▶ [HOW TO COMPLETE THIS TASK]
Print the listing below once more, unchanged.

▶ [DATA RECORDS]
····················

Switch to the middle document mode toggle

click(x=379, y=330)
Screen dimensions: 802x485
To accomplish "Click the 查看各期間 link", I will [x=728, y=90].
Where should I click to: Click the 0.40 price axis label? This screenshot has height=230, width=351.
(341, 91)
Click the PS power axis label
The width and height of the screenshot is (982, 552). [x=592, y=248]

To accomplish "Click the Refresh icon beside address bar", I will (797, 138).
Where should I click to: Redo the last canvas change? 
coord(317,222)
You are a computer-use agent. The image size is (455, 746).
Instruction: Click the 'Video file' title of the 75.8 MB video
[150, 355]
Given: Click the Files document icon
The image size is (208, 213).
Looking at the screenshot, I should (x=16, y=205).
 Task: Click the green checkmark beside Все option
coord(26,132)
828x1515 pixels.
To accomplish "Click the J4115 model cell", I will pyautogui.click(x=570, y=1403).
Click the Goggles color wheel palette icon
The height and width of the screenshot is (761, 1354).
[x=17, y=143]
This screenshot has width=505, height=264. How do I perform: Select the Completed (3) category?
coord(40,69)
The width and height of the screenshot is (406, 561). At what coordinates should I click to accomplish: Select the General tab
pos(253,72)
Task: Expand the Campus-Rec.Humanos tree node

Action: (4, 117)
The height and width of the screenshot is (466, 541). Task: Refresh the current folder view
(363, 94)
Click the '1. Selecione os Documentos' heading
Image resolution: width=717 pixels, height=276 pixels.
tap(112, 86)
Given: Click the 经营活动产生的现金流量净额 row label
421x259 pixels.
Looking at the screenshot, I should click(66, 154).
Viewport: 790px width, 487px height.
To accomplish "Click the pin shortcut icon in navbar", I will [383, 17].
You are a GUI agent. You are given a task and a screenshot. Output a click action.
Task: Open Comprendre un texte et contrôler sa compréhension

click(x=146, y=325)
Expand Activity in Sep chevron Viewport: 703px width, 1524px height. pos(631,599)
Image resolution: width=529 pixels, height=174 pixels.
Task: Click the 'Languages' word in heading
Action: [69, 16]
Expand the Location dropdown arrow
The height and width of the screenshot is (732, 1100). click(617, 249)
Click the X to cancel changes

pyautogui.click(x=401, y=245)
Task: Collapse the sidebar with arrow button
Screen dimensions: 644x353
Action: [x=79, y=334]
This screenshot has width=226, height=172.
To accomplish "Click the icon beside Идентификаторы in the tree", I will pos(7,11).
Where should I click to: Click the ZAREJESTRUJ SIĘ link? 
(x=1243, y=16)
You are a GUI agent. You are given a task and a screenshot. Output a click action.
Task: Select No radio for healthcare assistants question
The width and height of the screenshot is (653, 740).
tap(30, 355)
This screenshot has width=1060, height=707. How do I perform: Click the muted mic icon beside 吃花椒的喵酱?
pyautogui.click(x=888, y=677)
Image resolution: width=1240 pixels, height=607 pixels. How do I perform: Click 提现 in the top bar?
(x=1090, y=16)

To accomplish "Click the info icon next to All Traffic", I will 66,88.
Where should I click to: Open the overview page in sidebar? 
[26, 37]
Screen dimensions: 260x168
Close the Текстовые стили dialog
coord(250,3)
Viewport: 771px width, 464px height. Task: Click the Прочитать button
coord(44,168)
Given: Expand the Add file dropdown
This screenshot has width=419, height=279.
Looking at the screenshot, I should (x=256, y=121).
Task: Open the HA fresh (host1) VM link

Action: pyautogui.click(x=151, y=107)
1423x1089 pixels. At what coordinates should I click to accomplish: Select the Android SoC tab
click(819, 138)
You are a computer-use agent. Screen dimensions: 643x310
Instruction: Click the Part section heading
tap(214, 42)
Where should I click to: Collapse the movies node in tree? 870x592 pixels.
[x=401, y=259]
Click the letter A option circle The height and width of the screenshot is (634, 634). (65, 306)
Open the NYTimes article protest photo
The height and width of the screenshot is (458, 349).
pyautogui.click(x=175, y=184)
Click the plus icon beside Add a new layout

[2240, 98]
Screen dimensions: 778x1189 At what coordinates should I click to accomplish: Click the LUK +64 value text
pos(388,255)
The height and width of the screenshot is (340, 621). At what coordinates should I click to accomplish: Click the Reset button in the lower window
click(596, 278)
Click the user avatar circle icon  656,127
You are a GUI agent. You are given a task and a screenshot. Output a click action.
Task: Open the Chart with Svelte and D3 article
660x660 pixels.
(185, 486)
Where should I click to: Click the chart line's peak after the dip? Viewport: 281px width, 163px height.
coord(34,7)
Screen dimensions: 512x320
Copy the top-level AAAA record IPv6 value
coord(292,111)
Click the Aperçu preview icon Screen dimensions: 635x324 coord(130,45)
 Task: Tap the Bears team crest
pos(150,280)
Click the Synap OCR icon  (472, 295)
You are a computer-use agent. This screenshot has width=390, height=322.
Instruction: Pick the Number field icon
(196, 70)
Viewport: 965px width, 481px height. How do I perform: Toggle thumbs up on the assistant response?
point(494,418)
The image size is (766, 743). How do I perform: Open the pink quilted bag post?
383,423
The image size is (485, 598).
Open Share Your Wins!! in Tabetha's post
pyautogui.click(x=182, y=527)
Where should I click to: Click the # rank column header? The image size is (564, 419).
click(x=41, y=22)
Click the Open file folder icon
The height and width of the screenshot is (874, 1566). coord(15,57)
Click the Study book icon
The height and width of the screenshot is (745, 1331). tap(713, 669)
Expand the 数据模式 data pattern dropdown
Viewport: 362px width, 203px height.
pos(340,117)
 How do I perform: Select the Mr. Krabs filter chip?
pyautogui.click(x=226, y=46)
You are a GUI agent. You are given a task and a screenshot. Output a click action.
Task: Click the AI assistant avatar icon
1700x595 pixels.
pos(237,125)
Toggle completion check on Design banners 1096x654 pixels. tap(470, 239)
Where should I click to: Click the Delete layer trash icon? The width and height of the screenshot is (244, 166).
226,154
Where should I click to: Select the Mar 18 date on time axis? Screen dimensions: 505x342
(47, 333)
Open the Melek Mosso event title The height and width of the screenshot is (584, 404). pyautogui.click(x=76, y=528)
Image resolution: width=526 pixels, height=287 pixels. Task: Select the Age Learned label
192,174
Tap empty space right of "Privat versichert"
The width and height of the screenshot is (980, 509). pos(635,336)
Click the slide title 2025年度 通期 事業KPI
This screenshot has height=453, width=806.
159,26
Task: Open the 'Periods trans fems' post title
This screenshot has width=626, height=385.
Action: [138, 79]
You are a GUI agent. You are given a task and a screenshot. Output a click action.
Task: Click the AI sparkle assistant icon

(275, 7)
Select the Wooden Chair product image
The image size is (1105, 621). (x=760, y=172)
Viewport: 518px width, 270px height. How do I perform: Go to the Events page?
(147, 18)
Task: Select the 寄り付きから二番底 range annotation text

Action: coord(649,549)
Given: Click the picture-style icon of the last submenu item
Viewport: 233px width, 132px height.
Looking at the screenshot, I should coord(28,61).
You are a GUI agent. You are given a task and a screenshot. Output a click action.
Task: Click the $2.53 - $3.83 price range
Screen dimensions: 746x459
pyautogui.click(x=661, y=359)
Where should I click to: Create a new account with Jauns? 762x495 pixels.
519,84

····················

▶ [RESULT OF THE TASK]
Switch to the middle document mode toggle

click(x=379, y=330)
Screen dimensions: 802x485
To accomplish "Click the 查看各期間 link", I will [x=728, y=90].
Where should I click to: Click the 0.40 price axis label? This screenshot has height=230, width=351.
(341, 91)
Click the PS power axis label
The width and height of the screenshot is (982, 552). [x=592, y=248]

To accomplish "Click the Refresh icon beside address bar", I will (797, 138).
Where should I click to: Redo the last canvas change? 
coord(317,222)
You are a computer-use agent. The image size is (455, 746).
Instruction: Click the 'Video file' title of the 75.8 MB video
[150, 355]
Given: Click the Files document icon
The image size is (208, 213).
Looking at the screenshot, I should (x=16, y=205).
 Task: Click the green checkmark beside Все option
coord(26,132)
828x1515 pixels.
To accomplish "Click the J4115 model cell", I will pyautogui.click(x=570, y=1403).
Click the Goggles color wheel palette icon
The height and width of the screenshot is (761, 1354).
[x=17, y=143]
This screenshot has width=505, height=264. How do I perform: Select the Completed (3) category?
coord(40,69)
The width and height of the screenshot is (406, 561). At what coordinates should I click to accomplish: Select the General tab
pos(253,72)
Task: Expand the Campus-Rec.Humanos tree node

Action: (4, 117)
The height and width of the screenshot is (466, 541). Task: Refresh the current folder view
(363, 94)
Click the '1. Selecione os Documentos' heading
Image resolution: width=717 pixels, height=276 pixels.
tap(112, 86)
Given: Click the 经营活动产生的现金流量净额 row label
421x259 pixels.
Looking at the screenshot, I should click(66, 154).
Viewport: 790px width, 487px height.
To accomplish "Click the pin shortcut icon in navbar", I will [383, 17].
You are a GUI agent. You are given a task and a screenshot. Output a click action.
Task: Open Comprendre un texte et contrôler sa compréhension

click(x=146, y=325)
Expand Activity in Sep chevron Viewport: 703px width, 1524px height. pos(631,599)
Image resolution: width=529 pixels, height=174 pixels.
Task: Click the 'Languages' word in heading
Action: [69, 16]
Expand the Location dropdown arrow
The height and width of the screenshot is (732, 1100). click(617, 249)
Click the X to cancel changes

pyautogui.click(x=401, y=245)
Task: Collapse the sidebar with arrow button
Screen dimensions: 644x353
Action: [x=79, y=334]
This screenshot has width=226, height=172.
To accomplish "Click the icon beside Идентификаторы in the tree", I will pos(7,11).
Where should I click to: Click the ZAREJESTRUJ SIĘ link? 
(x=1243, y=16)
You are a GUI agent. You are given a task and a screenshot. Output a click action.
Task: Select No radio for healthcare assistants question
The width and height of the screenshot is (653, 740).
tap(30, 355)
This screenshot has width=1060, height=707. How do I perform: Click the muted mic icon beside 吃花椒的喵酱?
pyautogui.click(x=888, y=677)
Image resolution: width=1240 pixels, height=607 pixels. How do I perform: Click 提现 in the top bar?
(x=1090, y=16)

To accomplish "Click the info icon next to All Traffic", I will 66,88.
Where should I click to: Open the overview page in sidebar? 
[26, 37]
Screen dimensions: 260x168
Close the Текстовые стили dialog
coord(250,3)
Viewport: 771px width, 464px height. Task: Click the Прочитать button
coord(44,168)
Given: Expand the Add file dropdown
This screenshot has width=419, height=279.
Looking at the screenshot, I should (x=256, y=121).
Task: Open the HA fresh (host1) VM link

Action: pyautogui.click(x=151, y=107)
1423x1089 pixels. At what coordinates should I click to accomplish: Select the Android SoC tab
click(819, 138)
You are a computer-use agent. Screen dimensions: 643x310
Instruction: Click the Part section heading
tap(214, 42)
Where should I click to: Collapse the movies node in tree? 870x592 pixels.
[x=401, y=259]
Click the letter A option circle The height and width of the screenshot is (634, 634). (65, 306)
Open the NYTimes article protest photo
The height and width of the screenshot is (458, 349).
pyautogui.click(x=175, y=184)
Click the plus icon beside Add a new layout

[2240, 98]
Screen dimensions: 778x1189 At what coordinates should I click to accomplish: Click the LUK +64 value text
pos(388,255)
The height and width of the screenshot is (340, 621). At what coordinates should I click to accomplish: Click the Reset button in the lower window
click(596, 278)
Click the user avatar circle icon  656,127
You are a GUI agent. You are given a task and a screenshot. Output a click action.
Task: Open the Chart with Svelte and D3 article
660x660 pixels.
(185, 486)
Where should I click to: Click the chart line's peak after the dip? Viewport: 281px width, 163px height.
coord(34,7)
Screen dimensions: 512x320
Copy the top-level AAAA record IPv6 value
coord(292,111)
Click the Aperçu preview icon Screen dimensions: 635x324 coord(130,45)
 Task: Tap the Bears team crest
pos(150,280)
Click the Synap OCR icon  (472, 295)
You are a computer-use agent. This screenshot has width=390, height=322.
Instruction: Pick the Number field icon
(196, 70)
Viewport: 965px width, 481px height. How do I perform: Toggle thumbs up on the assistant response?
point(494,418)
The image size is (766, 743). How do I perform: Open the pink quilted bag post?
383,423
The image size is (485, 598).
Open Share Your Wins!! in Tabetha's post
pyautogui.click(x=182, y=527)
Where should I click to: Click the # rank column header? The image size is (564, 419).
click(x=41, y=22)
Click the Open file folder icon
The height and width of the screenshot is (874, 1566). coord(15,57)
Click the Study book icon
The height and width of the screenshot is (745, 1331). tap(713, 669)
Expand the 数据模式 data pattern dropdown
Viewport: 362px width, 203px height.
pos(340,117)
 How do I perform: Select the Mr. Krabs filter chip?
pyautogui.click(x=226, y=46)
You are a GUI agent. You are given a task and a screenshot. Output a click action.
Task: Click the AI assistant avatar icon
1700x595 pixels.
pos(237,125)
Toggle completion check on Design banners 1096x654 pixels. tap(470, 239)
Where should I click to: Click the Delete layer trash icon? The width and height of the screenshot is (244, 166).
226,154
Where should I click to: Select the Mar 18 date on time axis? Screen dimensions: 505x342
(47, 333)
Open the Melek Mosso event title The height and width of the screenshot is (584, 404). pyautogui.click(x=76, y=528)
Image resolution: width=526 pixels, height=287 pixels. Task: Select the Age Learned label
192,174
Tap empty space right of "Privat versichert"
The width and height of the screenshot is (980, 509). pos(635,336)
Click the slide title 2025年度 通期 事業KPI
This screenshot has height=453, width=806.
159,26
Task: Open the 'Periods trans fems' post title
This screenshot has width=626, height=385.
Action: [138, 79]
You are a GUI agent. You are given a task and a screenshot. Output a click action.
Task: Click the AI sparkle assistant icon

(275, 7)
Select the Wooden Chair product image
The image size is (1105, 621). (x=760, y=172)
Viewport: 518px width, 270px height. How do I perform: Go to the Events page?
(147, 18)
Task: Select the 寄り付きから二番底 range annotation text

Action: coord(649,549)
Given: Click the picture-style icon of the last submenu item
Viewport: 233px width, 132px height.
Looking at the screenshot, I should coord(28,61).
You are a GUI agent. You are given a task and a screenshot. Output a click action.
Task: Click the $2.53 - $3.83 price range
Screen dimensions: 746x459
pyautogui.click(x=661, y=359)
Where should I click to: Create a new account with Jauns? 762x495 pixels.
519,84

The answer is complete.